#### TASK DESCRIPTION
Rewrite the rows below as a numbered list, starting at the very first line and ending at the line containing "click(42, 33)", with both ends included. Leave out blank lines.

[Element lookup rows]
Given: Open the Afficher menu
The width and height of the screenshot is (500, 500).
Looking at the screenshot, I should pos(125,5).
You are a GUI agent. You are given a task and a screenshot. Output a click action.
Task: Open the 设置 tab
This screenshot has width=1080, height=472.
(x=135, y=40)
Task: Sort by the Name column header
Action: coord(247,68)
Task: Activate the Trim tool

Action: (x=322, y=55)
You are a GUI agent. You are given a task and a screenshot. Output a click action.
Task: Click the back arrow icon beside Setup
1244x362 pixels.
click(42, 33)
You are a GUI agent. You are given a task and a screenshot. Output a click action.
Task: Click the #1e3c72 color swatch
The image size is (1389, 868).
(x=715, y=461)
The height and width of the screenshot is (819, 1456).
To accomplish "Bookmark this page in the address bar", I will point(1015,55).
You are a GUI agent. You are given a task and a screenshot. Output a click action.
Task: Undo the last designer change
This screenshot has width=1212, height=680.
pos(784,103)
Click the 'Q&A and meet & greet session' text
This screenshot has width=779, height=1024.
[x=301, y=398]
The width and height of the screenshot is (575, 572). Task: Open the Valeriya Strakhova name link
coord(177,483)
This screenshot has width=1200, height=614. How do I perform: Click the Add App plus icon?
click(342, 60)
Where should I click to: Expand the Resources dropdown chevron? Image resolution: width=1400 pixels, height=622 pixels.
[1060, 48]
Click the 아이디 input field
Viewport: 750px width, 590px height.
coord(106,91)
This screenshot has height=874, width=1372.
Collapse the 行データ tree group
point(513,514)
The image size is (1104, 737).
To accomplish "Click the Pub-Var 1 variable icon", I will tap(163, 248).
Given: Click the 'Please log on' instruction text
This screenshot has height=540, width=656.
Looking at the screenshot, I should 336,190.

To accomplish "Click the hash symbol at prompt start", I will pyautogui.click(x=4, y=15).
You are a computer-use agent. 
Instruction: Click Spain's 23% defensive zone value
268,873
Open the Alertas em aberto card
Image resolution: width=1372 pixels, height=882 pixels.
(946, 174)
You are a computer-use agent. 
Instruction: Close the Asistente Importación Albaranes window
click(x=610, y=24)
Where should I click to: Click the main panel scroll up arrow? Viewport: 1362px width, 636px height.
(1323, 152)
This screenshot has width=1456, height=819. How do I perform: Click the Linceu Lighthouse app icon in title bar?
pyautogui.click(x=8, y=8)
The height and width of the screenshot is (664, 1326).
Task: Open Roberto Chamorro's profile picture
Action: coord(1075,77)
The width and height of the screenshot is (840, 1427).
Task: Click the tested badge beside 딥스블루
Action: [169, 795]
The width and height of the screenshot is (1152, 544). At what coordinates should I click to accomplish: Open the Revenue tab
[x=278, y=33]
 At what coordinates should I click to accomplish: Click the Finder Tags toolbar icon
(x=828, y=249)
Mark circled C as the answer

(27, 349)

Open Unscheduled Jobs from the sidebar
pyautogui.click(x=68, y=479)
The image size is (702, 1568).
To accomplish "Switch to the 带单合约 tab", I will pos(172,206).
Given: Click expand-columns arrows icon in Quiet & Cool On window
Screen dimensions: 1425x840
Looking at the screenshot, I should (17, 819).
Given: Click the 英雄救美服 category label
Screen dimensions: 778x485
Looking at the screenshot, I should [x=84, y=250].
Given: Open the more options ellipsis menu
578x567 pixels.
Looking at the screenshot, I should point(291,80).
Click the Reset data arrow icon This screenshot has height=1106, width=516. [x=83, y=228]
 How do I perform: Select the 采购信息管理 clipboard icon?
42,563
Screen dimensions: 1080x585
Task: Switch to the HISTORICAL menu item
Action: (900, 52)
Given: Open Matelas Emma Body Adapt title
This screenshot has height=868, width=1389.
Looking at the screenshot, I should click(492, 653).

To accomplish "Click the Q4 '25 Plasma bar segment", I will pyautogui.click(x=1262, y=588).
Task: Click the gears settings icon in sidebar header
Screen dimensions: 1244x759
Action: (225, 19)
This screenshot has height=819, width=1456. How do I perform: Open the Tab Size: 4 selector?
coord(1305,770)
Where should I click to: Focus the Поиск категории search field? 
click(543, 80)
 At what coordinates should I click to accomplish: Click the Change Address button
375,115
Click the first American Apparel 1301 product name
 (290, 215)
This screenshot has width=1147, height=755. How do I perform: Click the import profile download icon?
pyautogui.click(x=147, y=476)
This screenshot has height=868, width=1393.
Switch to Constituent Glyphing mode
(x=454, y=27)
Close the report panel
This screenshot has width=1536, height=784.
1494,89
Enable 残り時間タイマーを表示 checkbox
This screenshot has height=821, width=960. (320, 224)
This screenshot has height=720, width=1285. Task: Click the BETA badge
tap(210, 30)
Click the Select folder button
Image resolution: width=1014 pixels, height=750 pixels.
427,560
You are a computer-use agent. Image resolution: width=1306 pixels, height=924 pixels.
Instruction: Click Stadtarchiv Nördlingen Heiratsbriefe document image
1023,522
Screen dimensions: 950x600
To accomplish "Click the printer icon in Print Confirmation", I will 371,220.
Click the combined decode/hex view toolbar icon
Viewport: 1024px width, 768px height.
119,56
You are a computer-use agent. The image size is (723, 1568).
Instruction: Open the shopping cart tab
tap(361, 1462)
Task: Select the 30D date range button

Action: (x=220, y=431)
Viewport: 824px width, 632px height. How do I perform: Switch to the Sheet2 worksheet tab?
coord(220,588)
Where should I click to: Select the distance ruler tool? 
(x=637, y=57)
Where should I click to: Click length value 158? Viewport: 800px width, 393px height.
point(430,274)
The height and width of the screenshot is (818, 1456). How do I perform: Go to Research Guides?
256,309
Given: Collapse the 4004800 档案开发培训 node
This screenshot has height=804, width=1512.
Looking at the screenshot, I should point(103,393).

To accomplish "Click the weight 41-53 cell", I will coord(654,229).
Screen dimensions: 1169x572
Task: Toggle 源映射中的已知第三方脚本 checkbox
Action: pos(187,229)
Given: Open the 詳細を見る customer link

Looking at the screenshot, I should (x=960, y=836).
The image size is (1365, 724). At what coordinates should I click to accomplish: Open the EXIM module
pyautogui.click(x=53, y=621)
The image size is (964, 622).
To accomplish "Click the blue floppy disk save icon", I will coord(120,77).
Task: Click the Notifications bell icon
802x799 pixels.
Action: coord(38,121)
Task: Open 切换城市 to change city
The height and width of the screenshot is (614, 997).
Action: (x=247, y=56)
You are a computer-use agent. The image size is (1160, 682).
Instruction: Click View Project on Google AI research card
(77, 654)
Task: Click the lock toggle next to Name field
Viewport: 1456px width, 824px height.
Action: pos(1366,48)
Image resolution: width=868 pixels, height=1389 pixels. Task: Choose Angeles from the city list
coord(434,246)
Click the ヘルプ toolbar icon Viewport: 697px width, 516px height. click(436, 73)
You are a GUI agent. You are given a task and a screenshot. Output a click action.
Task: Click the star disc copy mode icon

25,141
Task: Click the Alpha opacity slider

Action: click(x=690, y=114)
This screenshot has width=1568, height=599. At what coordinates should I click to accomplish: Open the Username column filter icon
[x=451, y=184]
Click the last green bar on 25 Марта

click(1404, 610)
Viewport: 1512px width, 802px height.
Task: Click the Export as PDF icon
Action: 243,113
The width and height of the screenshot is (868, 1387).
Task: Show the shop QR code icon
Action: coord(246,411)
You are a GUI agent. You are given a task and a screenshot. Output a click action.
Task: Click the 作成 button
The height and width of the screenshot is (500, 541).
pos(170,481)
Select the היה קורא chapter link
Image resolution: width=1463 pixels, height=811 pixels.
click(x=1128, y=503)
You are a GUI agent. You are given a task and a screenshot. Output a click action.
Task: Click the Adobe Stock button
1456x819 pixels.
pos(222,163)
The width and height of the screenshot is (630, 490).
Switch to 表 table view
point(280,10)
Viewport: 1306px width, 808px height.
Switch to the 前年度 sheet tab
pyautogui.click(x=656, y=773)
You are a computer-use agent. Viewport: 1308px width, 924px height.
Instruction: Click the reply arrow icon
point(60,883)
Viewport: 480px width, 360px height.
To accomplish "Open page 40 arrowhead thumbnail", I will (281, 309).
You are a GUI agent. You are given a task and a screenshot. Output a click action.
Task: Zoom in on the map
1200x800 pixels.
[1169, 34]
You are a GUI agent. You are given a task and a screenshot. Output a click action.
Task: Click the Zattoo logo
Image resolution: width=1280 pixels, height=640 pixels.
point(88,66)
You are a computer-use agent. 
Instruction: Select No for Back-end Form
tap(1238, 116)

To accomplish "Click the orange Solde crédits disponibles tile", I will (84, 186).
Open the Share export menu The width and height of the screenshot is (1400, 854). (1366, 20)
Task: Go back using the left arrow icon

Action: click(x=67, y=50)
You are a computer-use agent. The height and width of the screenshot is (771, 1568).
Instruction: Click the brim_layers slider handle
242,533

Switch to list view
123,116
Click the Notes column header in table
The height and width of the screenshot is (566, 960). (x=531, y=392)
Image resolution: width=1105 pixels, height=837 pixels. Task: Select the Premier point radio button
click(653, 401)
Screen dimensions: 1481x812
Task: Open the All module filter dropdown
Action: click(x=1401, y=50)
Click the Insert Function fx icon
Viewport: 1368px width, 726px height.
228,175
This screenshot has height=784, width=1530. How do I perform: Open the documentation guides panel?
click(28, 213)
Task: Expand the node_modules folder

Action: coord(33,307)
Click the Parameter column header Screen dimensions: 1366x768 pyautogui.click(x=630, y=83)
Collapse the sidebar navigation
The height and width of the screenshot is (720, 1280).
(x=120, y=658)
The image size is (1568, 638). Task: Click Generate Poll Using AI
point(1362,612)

#### RESULT BELOW
1. Given: Open the Afficher menu
2. The width and height of the screenshot is (500, 500).
3. Looking at the screenshot, I should pos(125,5).
4. You are a GUI agent. You are given a task and a screenshot. Output a click action.
5. Task: Open the 设置 tab
6. This screenshot has width=1080, height=472.
7. (x=135, y=40)
8. Task: Sort by the Name column header
9. Action: coord(247,68)
10. Task: Activate the Trim tool
11. Action: (x=322, y=55)
12. You are a GUI agent. You are given a task and a screenshot. Output a click action.
13. Task: Click the back arrow icon beside Setup
14. 1244x362 pixels.
15. click(42, 33)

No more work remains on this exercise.